Again, any oauth library should do this but it's worth checking.

Also, like Nichole was saying, there's no need to send the "key" param if you are using oauth, since that's already sent as the oauth_consumer_key.

I hope this helps!

- I have tried to comply with your comment and here is the string that is getting signed now -

POST&https%3A%2F%2Fwww.goodreads.com%2Fgroup%2Fjoin&
format%3Dxml%26id%3D1865%26oauth_consumer_key%3DMY_API_KEY%26oauth_nonce%3D8202270%26oauth_signature_method%3DHMAC-SHA1%26oauth_timestamp%3D1423304664%26oauth_token%3DMY_OAUTH_TOKEN%26oauth_version%3D1.0

- This is getting signed by consumer secret and token secret.

- I am also encoding final oauth_signature generated.

- I am sending request to this URL: https://www.goodreads.com/group/join

- I am adding both parameters in request body as key-value pair - format=xml&id=1865. ContentLength is added too.

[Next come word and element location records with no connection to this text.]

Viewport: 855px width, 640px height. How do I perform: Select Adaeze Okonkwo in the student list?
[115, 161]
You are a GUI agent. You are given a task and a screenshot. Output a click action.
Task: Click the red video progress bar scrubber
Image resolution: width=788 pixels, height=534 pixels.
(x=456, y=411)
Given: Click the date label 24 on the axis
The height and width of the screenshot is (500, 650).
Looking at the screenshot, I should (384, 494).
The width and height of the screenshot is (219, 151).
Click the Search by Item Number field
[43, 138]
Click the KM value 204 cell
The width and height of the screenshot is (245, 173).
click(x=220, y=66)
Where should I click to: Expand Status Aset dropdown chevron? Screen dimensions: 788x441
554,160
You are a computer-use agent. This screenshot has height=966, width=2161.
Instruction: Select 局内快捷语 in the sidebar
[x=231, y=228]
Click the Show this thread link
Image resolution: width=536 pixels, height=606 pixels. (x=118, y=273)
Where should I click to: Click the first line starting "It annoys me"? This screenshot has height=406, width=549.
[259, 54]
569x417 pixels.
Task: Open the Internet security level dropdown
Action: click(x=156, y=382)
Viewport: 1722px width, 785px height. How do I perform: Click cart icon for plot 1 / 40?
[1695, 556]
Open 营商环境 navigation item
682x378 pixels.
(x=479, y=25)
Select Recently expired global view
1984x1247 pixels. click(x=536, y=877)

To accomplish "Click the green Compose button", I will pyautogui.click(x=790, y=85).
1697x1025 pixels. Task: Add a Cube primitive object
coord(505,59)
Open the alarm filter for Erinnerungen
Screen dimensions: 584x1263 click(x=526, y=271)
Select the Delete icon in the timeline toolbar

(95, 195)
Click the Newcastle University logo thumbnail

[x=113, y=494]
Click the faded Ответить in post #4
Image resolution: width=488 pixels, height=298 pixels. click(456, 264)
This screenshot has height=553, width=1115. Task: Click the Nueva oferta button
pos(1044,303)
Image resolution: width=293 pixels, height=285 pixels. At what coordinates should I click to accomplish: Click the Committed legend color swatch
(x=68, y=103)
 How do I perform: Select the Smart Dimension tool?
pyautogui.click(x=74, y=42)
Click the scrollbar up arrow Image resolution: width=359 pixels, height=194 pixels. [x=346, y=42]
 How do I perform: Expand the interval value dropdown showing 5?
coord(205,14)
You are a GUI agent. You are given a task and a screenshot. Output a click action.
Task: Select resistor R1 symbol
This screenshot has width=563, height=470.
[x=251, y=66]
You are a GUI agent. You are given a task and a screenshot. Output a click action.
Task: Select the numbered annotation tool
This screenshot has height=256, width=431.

- I am setting content type to "application/x-www-form-urlencoded".

- Finally, this is my OAuth header -

Authorization: OAuth
realm="", oauth_consumer_key="MY_API_KEY", oauth_nonce="8202270", oauth_signature="vpkAtHnDybB3flb5%2B7hnPbt1HPI%3D", oauth_signature_method="HMAC-SHA1", oauth_timestamp="1423304664",
oauth_token="MY_OAUTH_TOKEN",
oauth_version="1.0"


This has finally worked for me.

I tried another URL and that is also fine. Though this is working for me now, I would recommend you guys to add proper documentation of API and how to handle OAuth for POST requests. It would really help the developers. Thanks!